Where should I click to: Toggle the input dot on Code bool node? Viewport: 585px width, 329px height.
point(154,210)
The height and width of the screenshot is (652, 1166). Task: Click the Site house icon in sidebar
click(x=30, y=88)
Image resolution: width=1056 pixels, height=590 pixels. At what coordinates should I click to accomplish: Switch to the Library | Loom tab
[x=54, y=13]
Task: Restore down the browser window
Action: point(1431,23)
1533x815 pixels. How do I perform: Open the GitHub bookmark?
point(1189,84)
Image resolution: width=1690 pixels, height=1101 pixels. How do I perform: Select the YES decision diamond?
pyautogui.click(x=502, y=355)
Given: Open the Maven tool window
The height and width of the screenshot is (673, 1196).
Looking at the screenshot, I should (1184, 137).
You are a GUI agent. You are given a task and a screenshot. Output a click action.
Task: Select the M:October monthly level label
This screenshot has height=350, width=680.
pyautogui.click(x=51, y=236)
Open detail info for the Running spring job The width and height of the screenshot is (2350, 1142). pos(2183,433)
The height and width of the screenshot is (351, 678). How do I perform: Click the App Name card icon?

====

> _Assigned task_: Transcribe the entries exactly.

> _Result_:
Where should I click to: Toggle the input dot on Code bool node? Viewport: 585px width, 329px height.
point(154,210)
The height and width of the screenshot is (652, 1166). Task: Click the Site house icon in sidebar
click(x=30, y=88)
Image resolution: width=1056 pixels, height=590 pixels. At what coordinates should I click to accomplish: Switch to the Library | Loom tab
[x=54, y=13]
Task: Restore down the browser window
Action: point(1431,23)
1533x815 pixels. How do I perform: Open the GitHub bookmark?
point(1189,84)
Image resolution: width=1690 pixels, height=1101 pixels. How do I perform: Select the YES decision diamond?
pyautogui.click(x=502, y=355)
Given: Open the Maven tool window
The height and width of the screenshot is (673, 1196).
Looking at the screenshot, I should (1184, 137).
You are a GUI agent. You are given a task and a screenshot. Output a click action.
Task: Select the M:October monthly level label
This screenshot has height=350, width=680.
pyautogui.click(x=51, y=236)
Open detail info for the Running spring job The width and height of the screenshot is (2350, 1142). pos(2183,433)
The height and width of the screenshot is (351, 678). How do I perform: Click the App Name card icon?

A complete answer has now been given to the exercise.